Il museo di Mosca ha mandato la sua famosa croce pendente coi quattro evangelisti, capolavoro dell’oreficeria dell’XI secolo, a rivaleggiare con i magnifici gioielli del tesoro di Preslav inviati dalla Bulgaria. Il calice dell’imperatore romano del tesoro di San Marco a Venezia si è ricongiunto con il Cratere Serpentino di Novgorod. Agli smalti della collezione bizantina di Dumbarton Oaks e al Pantokrator della legatura Marciana, riprodotto sul frontespizio del catalogo, si sono aggiunte le favolose suppellettili liturgiche del tesoro di T’blisi. Il piatto argenteo duecentesco come l'ascensione al cielo di Alessandro Magno proveniente da Muzhi, in Siberia, risplende accanto al piatto di smalto multicolore del Museo nazionale tirolese di Innsbruck.

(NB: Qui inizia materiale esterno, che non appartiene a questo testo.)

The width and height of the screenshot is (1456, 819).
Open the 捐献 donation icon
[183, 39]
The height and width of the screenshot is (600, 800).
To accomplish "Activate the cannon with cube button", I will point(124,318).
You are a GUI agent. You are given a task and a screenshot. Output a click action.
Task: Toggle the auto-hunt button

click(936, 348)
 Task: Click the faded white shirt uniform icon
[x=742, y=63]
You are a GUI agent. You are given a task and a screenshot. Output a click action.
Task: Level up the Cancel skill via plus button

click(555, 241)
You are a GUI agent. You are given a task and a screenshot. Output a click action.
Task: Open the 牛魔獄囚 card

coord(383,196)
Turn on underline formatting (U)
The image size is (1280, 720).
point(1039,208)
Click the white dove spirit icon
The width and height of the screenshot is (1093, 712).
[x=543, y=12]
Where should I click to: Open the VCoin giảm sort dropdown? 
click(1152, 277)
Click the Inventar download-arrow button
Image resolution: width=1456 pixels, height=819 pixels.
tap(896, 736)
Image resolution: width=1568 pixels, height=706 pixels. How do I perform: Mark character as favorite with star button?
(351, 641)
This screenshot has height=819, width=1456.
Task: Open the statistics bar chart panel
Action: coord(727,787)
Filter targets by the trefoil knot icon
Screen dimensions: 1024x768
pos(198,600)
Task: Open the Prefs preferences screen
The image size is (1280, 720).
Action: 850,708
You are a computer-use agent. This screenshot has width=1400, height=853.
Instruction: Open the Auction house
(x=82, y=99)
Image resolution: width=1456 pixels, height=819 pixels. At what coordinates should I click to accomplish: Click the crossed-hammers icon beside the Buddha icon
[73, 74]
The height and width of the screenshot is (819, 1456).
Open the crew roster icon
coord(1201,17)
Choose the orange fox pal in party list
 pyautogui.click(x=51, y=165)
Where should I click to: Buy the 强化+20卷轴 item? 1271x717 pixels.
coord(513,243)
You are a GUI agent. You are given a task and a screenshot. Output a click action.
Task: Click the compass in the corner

Dal Museo del Cremlino sono arrivati la Stauroteca di Filoteo e il reliquiario di San Demetrio, esposti ora insieme alla Stauroteca Fieschi Morgan degli americani e a quella lignea proveniente dal Sancta Sanctorum Vaticano. Dalla Biblioteca nazionale russa è arrivato il Lezionario Ostromir, appartenuto a Caterina II, con le sue miniature, ora in mostra con quelle delle omelie di Gregorio di Nazianzo provenienti dal monastero di Santa Caterina in Egitto e del manoscritto madrileno della cronaca di Scilitza, oltreché degli omiliari di Montecassino, del rotolo di Exultet della Biblioteca Vaticana, dell’Evangeliario greco dell’Ambrosiana. L'Evangeliario armeno di L’viv, arrivato dalla Polonia, è accostato a quello di Trebizonda giunto dai Mechitaristi armeni di Venezia.